FIGURE 6. In Vivo Vessel Density 1-month Post-treatment

(A) Representative immunostained images from the infarct, border, and remote zones are presented for evaluation of microvessel and capillary density. In the infarct (B), border (C), and remote (D) zones, pooled data revealed enhanced von Willebrand factor (vWf)-positive capillary density in the rCSp-EMV and rCSp-EMV-primed rDF groups compared to both controls (left panels) and changes regarding SMA-positive vessels (right panels). n = 5 in each of the groups. Scale bar = 250 μm. *p < 0.05 vs. DFs; **p < 0.05 vs. PBS. Abbreviations as in Figures 1, 2, and 5.

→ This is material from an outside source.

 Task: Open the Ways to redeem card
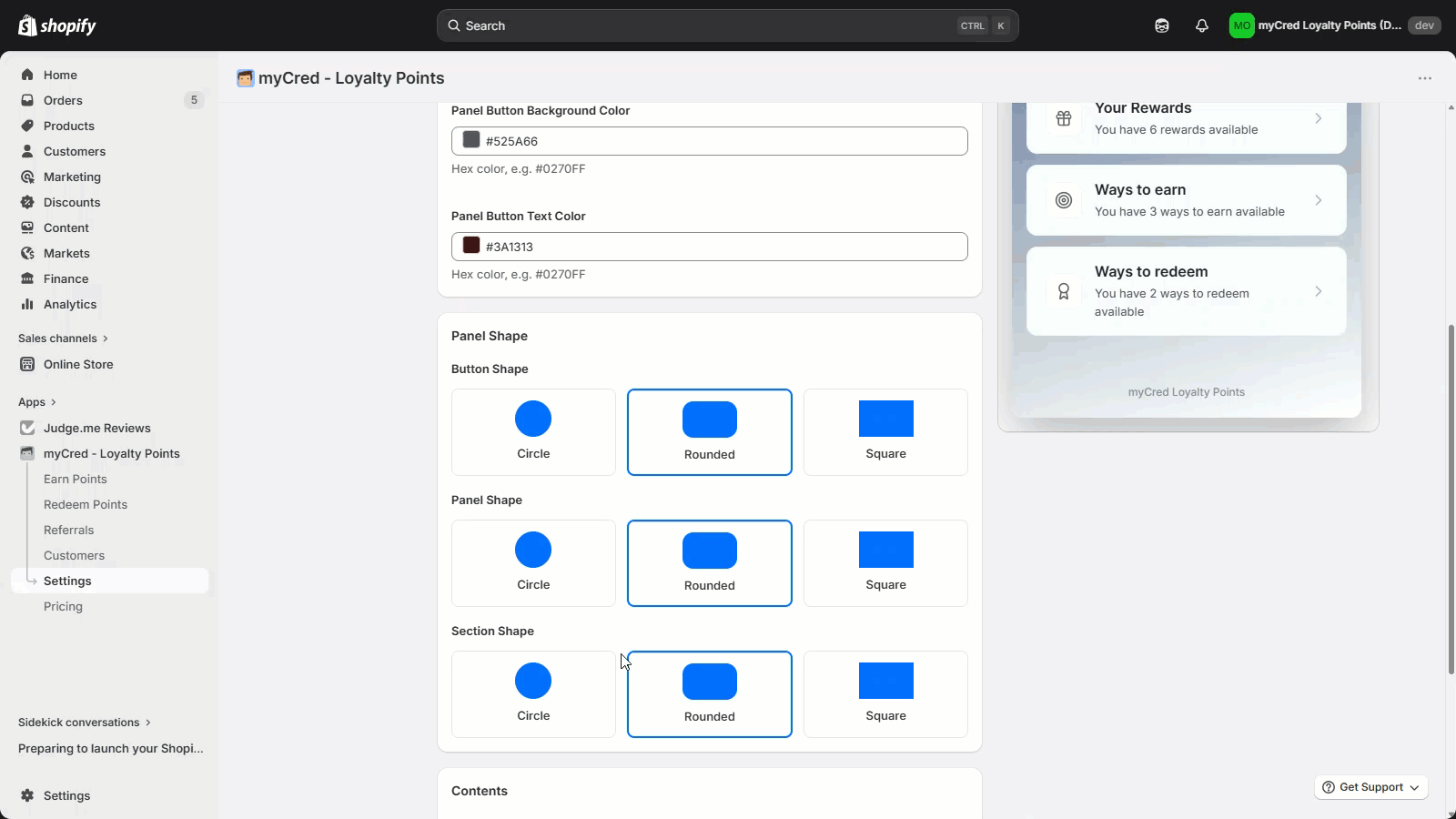[1186, 291]
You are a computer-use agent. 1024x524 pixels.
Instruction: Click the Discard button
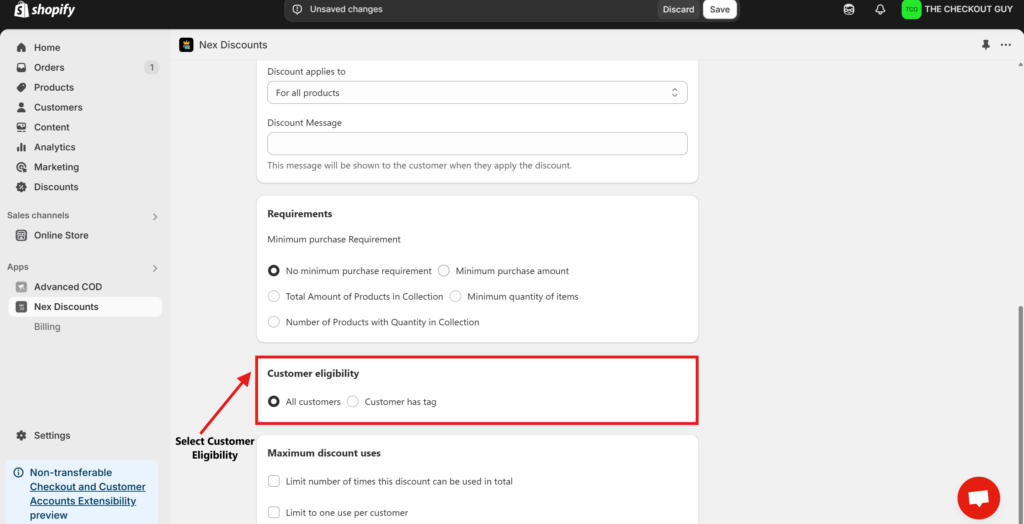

FIGURE 7. In Vivo Cardiomyocyte Architecture 1-month Post-therapy

(A) Representative immunostained images from the border and remote zones were used for evaluation of cardiomyocyte diameter. Pooled data revealed no difference between the groups analyzed in the border (B) and remote (C) zones. n = 5 in each of the groups. Scale bar = 100 μm. ASA =α- sarcomeric actin; other abbreviations as in Figures 1 and 5.